Fortune Magazine - Bubble Warning: The S&P 500 Has Only Been This Expensive for 4% of the Past 140 Years
Article by Shawn Tully in Fortune
On July 12, the S&P 500 posted a new all-time record close of 4385, extending its gains since the start of 2021 to 16.8%. But the market reached another milestone that should gravely concern prudent investors. A highly respected valuation gauge developed by Yale economist and Nobel laureate Robert Shiller hit a mark showing that the S&P 500 is now pricier than in 96% of all quarters over the past 141 years. Put differently, big-cap stocks have been this expensive only 4% of the time in the recorded history of equity markets.
The new reading is so extreme that it suggests stocks may be soaring in a speculative frenzy unhinged from fundamentals.
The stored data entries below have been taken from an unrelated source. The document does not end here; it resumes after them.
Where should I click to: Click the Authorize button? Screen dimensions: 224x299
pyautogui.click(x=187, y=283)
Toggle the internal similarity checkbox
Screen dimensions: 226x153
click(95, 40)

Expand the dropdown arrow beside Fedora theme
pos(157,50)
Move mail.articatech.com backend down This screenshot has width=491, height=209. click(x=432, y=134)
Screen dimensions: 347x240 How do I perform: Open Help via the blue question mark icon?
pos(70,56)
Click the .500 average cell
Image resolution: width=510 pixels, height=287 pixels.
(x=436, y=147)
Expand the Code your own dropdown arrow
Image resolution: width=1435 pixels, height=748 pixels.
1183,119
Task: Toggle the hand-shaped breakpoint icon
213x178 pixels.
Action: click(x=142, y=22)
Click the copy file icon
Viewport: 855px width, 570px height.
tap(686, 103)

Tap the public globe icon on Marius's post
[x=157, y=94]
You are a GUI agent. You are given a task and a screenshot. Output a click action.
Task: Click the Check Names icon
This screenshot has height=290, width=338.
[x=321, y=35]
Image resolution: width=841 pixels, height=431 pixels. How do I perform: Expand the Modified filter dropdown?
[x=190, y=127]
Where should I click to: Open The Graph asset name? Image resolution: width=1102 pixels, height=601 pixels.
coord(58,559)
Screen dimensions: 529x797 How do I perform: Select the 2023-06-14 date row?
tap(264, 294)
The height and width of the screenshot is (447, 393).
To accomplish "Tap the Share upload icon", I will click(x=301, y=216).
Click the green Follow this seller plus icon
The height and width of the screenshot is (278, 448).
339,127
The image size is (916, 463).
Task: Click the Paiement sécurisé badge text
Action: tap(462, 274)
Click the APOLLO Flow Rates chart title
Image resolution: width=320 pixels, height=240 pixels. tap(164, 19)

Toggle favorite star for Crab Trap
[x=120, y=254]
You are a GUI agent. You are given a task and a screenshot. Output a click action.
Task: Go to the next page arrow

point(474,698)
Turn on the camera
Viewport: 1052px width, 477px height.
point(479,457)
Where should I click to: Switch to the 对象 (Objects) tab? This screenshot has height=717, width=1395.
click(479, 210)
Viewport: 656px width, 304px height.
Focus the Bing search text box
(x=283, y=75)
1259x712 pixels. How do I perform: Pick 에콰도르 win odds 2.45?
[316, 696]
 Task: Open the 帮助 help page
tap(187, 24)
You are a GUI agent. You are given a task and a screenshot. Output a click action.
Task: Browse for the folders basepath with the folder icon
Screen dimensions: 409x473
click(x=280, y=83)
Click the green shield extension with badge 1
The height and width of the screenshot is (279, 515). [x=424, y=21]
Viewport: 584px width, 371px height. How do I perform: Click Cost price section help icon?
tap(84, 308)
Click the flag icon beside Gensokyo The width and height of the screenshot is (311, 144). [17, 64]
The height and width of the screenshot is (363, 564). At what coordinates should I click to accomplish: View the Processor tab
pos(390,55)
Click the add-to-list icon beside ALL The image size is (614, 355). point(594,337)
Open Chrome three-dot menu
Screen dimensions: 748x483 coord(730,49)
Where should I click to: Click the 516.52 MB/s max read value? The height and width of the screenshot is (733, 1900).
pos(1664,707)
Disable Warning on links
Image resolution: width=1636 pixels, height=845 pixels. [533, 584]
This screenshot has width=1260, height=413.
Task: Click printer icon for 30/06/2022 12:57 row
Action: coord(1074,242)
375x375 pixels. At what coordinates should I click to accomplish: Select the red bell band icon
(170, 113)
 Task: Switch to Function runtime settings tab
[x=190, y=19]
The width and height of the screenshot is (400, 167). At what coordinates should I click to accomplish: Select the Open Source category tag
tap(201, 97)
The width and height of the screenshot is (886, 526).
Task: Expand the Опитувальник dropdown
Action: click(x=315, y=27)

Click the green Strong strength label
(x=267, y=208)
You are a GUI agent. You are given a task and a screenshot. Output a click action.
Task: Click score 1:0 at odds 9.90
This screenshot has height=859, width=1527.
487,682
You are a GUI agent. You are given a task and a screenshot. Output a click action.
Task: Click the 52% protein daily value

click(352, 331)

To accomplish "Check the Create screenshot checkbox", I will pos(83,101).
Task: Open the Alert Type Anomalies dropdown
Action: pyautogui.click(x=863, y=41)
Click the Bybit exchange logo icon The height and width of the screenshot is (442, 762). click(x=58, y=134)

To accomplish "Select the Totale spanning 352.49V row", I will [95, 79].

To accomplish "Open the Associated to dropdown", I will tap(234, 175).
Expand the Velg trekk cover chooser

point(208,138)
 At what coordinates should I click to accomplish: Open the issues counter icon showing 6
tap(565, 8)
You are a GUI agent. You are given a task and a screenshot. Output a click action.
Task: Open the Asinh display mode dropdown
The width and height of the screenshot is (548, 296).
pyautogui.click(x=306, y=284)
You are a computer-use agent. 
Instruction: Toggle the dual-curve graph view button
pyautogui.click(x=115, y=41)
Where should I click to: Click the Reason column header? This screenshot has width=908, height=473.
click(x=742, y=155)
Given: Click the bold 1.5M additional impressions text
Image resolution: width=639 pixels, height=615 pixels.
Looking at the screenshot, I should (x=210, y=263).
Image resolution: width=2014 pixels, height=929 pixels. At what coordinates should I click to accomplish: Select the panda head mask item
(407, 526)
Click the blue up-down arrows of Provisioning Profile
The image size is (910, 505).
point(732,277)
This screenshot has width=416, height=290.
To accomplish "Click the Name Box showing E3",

It also spotlights the bulls' view that the current regime of super-slim interest rates means that big-caps can sustain, or even expand, price/earnings (P/E) multiples virtually never before seen. The Shiller data points to a different outcome: Just because equities are likely to beat ultra-low-yielding Treasuries in the years ahead, doesn't mean stocks will keep delivering strong gains. Quite the contrary: The data suggests that Treasuries will do extremely poorly, and the S&P should underperform as well.
U.S. big-caps will battle three powerful headwinds. First, the fall in "real" rates that has done so much to lift valuations, will inevitably reverse. Second, that downdraft pressures today's high-flying P/E multiples. Third, the U.S. economy is destined to grow at a far slower pace than in recent decades, reducing profit gains from stupendous before the pandemic to slim in the years ahead. Since mid-2020, it's been all about momentum. Going forward it will be all about the other Big M—the market Math.
At the close of 4385 on July 12, the CAPE reached 38.39. To put that number in perspective, the reading just prior to the stock market crash of 1929 was one-sixth lower, at 32.56. In the 141 years for which Shiller has been measuring the CAPE, it exceeded 38.39 only in a single period: The "tech bubble" of late 1998 through 2000.
The CAPE fell below 40 in late 2000, and never again attained 38.39 until July 12.
In the past, what follows after the CAPE gets this lofty isn't pretty. Put simply, a CAPE well over 38 is an off-the-charts outlier that, the single previous time it happened, led to ......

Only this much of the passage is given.